*** RECORDS TO USE ***

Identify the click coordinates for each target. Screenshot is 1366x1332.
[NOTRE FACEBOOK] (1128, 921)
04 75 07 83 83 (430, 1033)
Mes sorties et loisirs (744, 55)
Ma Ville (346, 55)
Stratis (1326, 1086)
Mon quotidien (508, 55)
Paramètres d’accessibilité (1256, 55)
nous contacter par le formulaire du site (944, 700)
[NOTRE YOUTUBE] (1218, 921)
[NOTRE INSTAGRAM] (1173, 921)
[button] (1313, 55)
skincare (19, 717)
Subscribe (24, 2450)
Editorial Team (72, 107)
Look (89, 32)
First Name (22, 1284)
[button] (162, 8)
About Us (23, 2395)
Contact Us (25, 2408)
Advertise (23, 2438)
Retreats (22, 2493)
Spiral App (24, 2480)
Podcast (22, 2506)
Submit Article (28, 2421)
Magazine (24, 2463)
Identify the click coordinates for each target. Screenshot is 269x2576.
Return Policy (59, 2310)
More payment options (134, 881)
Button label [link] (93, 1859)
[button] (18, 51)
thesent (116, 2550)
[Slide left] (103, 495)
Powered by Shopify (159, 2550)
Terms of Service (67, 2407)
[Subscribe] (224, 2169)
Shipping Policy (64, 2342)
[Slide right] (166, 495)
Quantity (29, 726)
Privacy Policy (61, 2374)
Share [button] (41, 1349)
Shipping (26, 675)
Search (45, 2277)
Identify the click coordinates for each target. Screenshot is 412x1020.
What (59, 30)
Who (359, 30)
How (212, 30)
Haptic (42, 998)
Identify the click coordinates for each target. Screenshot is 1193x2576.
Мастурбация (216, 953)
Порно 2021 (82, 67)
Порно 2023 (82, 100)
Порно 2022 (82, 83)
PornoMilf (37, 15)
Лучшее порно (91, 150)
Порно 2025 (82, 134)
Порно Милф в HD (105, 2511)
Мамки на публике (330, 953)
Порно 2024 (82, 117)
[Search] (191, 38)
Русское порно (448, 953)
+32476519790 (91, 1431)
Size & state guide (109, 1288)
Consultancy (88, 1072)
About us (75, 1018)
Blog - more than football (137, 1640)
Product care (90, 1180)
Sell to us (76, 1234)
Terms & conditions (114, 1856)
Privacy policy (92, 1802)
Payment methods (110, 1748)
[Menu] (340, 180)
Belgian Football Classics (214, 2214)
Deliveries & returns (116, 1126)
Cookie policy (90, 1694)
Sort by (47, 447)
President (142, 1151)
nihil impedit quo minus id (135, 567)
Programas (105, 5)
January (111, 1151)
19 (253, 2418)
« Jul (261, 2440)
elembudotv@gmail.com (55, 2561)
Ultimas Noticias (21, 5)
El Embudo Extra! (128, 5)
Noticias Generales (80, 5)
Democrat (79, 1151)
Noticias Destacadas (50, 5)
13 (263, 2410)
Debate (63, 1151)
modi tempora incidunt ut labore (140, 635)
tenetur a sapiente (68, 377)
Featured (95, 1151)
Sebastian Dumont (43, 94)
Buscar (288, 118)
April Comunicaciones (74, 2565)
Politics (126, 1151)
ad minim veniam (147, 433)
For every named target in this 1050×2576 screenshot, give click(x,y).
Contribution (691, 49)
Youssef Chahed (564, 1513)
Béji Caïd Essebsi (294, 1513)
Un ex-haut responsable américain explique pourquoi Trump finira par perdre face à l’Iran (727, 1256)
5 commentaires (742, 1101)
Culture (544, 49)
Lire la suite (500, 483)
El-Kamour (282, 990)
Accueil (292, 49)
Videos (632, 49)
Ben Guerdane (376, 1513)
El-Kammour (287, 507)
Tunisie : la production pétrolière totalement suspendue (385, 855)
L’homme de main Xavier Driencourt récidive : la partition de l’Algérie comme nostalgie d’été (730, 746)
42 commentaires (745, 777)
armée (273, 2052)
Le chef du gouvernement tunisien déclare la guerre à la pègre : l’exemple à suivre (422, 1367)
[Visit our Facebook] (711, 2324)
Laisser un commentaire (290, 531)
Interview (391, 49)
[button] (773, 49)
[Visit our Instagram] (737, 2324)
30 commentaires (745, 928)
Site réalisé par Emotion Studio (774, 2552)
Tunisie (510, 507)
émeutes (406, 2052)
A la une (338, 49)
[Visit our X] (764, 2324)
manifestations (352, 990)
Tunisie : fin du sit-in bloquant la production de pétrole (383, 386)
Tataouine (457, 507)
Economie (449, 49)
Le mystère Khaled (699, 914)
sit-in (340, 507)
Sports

***

ACTIVITY → Each line of the data above that contains "Visit" counts once; report the total alone.

EXERCISE RESPONSE → 3